Victory of good over evil
The festival arose from a story in the Ramayana, one of the largest ancient epics in world literature, composed in the 5th century BCE.
Diwali marks the day Prince Ram returned from 14 years of exile with his wife Sita, brother Lakshman and devotee Hanuman.
It is said the citizens expected the small group’s return and lit thousands of glowing lights to guide the way and welcome them.
The lamps symbolise the victory of good over evil, which is the message at the heart of the celebrations.
In past years, Diwali was celebrated at large venues like Exhibition Park, the Canberra Theatre Centre and Civic Square, however, India Australia Association ACT president Sandi Mitra said constraints and regulations regarding crowd management during the pandemic made it too difficult.
“All the small households are gathering family and celebrating Diwali in family spaces rather than going into the bigger, exposed world,” he said.
And although he sensed some people were getting tired of the restrictions, many were still skeptical about throwing large events.
“I myself am from India and I can see how people are going over there, they have less restrictions and the numbers are getting higher every day.”
Hindu Temple and Cultural Centre of ACT president, Basu Banka, said the temple community would still celebrate Diwali this year, however, it will be on a much smaller scale.
Maha Prasadam, food that has been offered to deities in the temple, will not be served because of the COVID-19 restrictions.
“Normally after the event we serve food to everyone, close to 400 people.
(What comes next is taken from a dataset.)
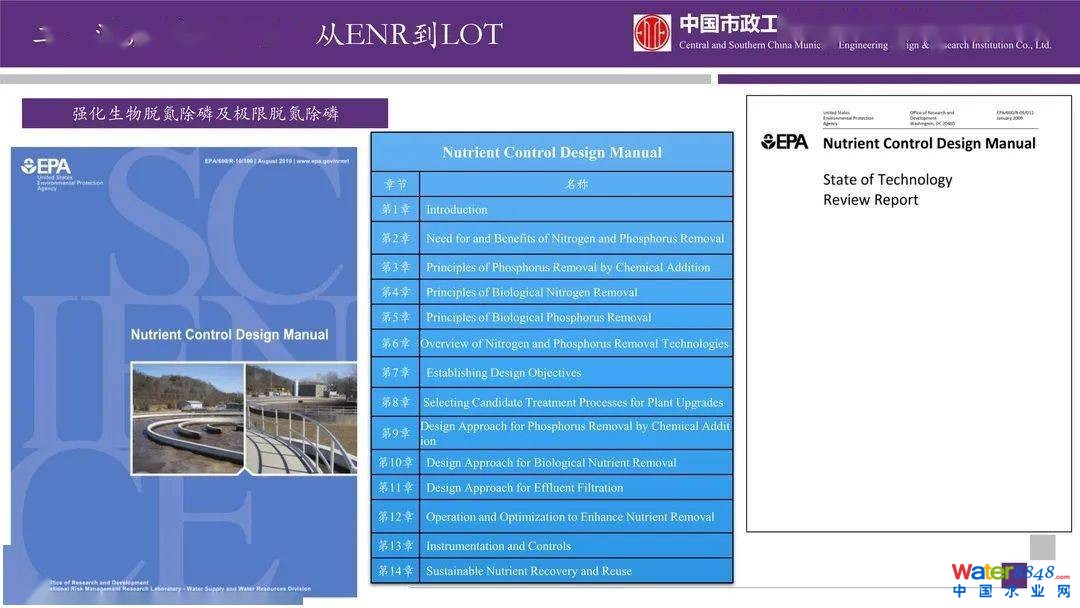Click the EPA logo on the white report
Screen dimensions: 1080x608
(785, 143)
But with restrictions we are not comfortable to serve food to such a big number,” Mr Banka said.
“We are asking devotees to come in at different times, like a little bit of a roster. We cannot have more than 80 people at any time.”
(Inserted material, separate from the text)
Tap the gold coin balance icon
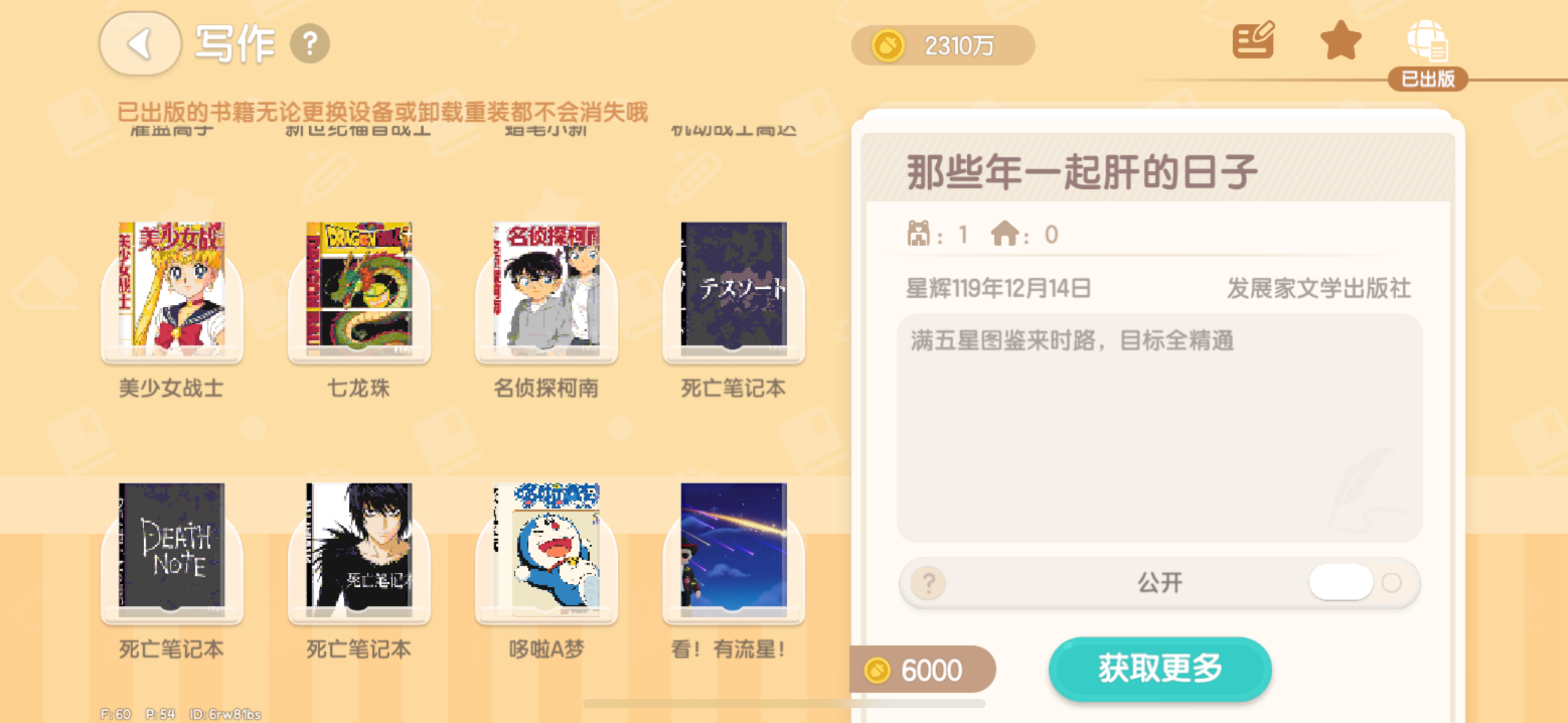point(888,45)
Mr Banka said he and the community felt lucky enough to be celebrating at all.
With international and some state borders closed, Ms Shergill pointed out not everyone will be able to celebrate with family, which made the atmosphere in the shop all the more special.
“Everybody’s been coming in and loving this, and complimenting it, because it gives them a feeling of Diwali, and home.
“It’s really amazing. I had one guy who walked in here and then came back again just for the atmosphere.”